Los funerales son intrínsecamente eventos tristes. Allí llega uno a despedir a un ser querido o a acompañar a quienes fueron más cercanos a él. Incluso cuando el difunto trae a la mente buenos recuerdos, las ganas de llorar suelen ser incontenibles. Así son las cosas.

Sin embargo, eso no significa que ocasionalmente no sean escenario de eventos felices. Por ejemplo, la semana pasada casualmente asistí a la misa del funeral del papá de una buena amiga. Claro que estaba triste por ella pues uno nunca quiere ver a una persona allegada sufrir, y aunque ya hemos llegado a la edad en que los padres son bastante mayores, nos duele despedirnos de ellos.

En ese camino de tristeza iba yo buscando una banca donde acomodarme, cuando así como porque sí me encuentro con el pediatra de mis hijos, el doctor Isaac Araúz, a quien no veía desde hace un millón de años, pues mis hijos hace mucho que no están de pediatra y él hace un par de años se sumó a la fila de los semijubilados -porque pienso que un médico jamás se jubila del todo-, así es que los momentos de encuentro han quedado reducidos a su más mínima expresión.cune

Él, tan cariñoso como siempre, se levantó a darme un abrazo apretadísimo -algo que siempre se agradece- y en escasos cinco minutos que estuvimos conversando, recapituló sobre los casi 30 años que caminamos juntos, porque recuerden que yo tengo muchos niños y hay tandas, así es que cuando la mayor ya había salido del pediatra, todavía quedaban los menores dando vueltas. Cada detalle, cada noche que compartimos en su consultorio atendiendo alguna urgencia y hasta los mafás que nos comimos juntos en alguna de ellas salieron a relucir.

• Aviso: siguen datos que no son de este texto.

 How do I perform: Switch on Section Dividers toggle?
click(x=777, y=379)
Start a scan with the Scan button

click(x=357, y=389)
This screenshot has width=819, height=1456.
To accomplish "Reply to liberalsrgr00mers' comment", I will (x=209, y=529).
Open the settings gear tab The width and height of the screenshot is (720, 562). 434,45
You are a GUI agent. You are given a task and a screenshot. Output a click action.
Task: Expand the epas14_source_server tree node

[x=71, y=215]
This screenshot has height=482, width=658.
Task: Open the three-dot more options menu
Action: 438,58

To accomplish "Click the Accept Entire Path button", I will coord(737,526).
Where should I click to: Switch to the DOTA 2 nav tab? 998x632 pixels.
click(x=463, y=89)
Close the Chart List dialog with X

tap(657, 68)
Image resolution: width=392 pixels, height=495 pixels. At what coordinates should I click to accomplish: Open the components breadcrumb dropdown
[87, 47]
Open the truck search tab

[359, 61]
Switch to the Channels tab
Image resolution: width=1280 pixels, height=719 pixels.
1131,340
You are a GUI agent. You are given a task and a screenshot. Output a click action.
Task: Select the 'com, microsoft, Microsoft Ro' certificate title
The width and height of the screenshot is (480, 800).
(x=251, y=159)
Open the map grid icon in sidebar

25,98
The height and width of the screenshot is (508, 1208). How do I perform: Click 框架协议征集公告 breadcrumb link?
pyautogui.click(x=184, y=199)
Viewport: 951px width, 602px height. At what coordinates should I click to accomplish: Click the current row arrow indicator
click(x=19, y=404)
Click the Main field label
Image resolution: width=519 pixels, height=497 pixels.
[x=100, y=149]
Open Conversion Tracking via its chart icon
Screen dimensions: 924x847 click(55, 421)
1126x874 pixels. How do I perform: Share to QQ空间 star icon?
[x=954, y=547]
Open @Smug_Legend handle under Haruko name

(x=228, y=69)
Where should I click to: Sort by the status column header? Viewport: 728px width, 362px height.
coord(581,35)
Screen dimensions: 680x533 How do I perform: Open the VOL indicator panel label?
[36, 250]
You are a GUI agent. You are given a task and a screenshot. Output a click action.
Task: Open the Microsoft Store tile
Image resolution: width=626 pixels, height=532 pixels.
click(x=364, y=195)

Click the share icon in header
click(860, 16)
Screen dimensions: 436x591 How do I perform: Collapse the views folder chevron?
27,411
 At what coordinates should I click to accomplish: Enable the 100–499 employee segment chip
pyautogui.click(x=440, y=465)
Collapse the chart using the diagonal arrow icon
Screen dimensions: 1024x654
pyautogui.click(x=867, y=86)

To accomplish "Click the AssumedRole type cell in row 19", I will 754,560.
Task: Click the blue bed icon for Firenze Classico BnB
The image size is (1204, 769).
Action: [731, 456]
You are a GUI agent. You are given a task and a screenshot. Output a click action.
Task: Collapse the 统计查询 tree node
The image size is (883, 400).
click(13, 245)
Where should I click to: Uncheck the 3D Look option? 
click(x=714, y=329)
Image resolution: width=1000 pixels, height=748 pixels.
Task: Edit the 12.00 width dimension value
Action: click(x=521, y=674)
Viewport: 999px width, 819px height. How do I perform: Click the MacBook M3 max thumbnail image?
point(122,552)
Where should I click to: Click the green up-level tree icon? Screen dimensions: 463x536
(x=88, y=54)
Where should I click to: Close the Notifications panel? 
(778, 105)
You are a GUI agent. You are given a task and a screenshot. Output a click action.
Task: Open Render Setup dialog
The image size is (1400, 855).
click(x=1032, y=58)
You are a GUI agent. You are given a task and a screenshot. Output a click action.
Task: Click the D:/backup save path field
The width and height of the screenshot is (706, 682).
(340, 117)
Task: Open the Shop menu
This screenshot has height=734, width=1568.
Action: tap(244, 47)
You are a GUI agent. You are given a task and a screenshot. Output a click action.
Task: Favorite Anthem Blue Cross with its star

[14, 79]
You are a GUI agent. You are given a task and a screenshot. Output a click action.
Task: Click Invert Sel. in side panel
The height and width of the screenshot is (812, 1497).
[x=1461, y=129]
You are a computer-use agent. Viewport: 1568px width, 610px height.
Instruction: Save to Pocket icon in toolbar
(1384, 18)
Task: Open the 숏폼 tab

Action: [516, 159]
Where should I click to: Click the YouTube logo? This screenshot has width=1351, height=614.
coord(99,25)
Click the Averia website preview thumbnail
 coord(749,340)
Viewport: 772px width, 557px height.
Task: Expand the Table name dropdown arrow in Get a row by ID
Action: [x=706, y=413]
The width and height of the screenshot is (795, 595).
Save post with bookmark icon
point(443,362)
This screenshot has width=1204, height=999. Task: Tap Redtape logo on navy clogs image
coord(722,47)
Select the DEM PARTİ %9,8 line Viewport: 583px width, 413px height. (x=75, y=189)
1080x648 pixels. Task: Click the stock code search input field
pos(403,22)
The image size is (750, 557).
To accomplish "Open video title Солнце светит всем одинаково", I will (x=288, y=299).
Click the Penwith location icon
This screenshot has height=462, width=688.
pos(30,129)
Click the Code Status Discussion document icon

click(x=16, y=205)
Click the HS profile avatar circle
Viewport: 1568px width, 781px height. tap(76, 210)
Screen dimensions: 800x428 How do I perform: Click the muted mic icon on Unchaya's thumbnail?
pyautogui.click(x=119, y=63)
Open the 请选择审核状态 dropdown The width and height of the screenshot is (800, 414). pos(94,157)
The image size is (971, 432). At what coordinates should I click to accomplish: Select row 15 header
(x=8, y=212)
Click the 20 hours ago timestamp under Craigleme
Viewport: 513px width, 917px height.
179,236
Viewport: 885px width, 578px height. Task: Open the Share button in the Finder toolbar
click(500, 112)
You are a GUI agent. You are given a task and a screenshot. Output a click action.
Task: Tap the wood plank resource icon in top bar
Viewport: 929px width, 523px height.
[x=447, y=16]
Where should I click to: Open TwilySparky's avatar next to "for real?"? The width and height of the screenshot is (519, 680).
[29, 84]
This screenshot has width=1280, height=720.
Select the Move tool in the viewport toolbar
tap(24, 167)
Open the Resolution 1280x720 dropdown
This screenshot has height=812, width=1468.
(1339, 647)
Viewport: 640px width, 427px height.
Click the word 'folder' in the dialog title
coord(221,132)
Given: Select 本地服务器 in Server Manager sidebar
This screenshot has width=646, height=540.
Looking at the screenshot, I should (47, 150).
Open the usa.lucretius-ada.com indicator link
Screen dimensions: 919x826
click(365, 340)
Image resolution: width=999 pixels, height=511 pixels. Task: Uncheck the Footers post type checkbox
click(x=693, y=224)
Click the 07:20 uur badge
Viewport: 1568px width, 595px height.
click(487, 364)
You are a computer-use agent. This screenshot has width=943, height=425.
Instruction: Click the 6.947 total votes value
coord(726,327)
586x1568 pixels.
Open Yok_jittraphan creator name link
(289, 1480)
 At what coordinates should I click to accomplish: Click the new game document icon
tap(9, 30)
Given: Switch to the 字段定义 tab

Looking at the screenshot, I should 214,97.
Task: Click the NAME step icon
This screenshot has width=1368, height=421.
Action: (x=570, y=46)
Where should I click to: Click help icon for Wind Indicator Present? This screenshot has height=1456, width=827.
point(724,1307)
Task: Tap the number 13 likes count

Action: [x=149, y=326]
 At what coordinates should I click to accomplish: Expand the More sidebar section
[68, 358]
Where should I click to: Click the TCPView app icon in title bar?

Claro, como es médico, tiene memoria de elefante. Eso no me extraña. Lo que me llama la atención es que recuerde cada detalle de la vida de cada familia, porque en su larga carrera seguro llegamos a los miles. No sé, porque nunca lo he preguntado, si los médicos recuerdan más a aquellos pacientes que le dieron más trabajo, lo cual en mi caso podría ser una razón, pues como en todo hogar, en el mío vivía un chiquillo que atraía todos los males crónicos y accidentes, así es que nuestras visitas eran bastante frecuentes, pero me gusta más pensar que simplemente a don Chaco le caí en gracia con todas mis locuras.

Independientemente de las razones para el cariño, nuestro encuentro fue para mí un momento feliz. Le tengo mucho cariño al pediatra de mis hijos y viviré por siempre agradecida por sus atenciones y sus consejos –que nunca faltaron– pues hasta para prepararles las primeras comidas tenía recetas. Ni hablar de otras sabidurías que compartió conmigo y que aún practico y paso más adelante cada vez que puedo.

Salí de la iglesia reafirmando una vez más que soy una persona afortunada, pues la vida ha tenido a bien regalarme personas del calibre de Isaac Araúz, entre otras que fueron apareciendo por mi mente en ese momento de eterno agradecimiento. Es poco lo que uno puede hacer ante la generosidad de la dichosa vida, excepto levantarse cada mañana y decir ¡gracias! Es saludable y sin duda en momentos de adversidad -que nunca sabe uno cuándo aparecen– nos ayuda a mantener el panorama en su justa perspectiva. Porque es bueno recordar que incluso mientras caminamos tristes podemos encontrar la felicidad.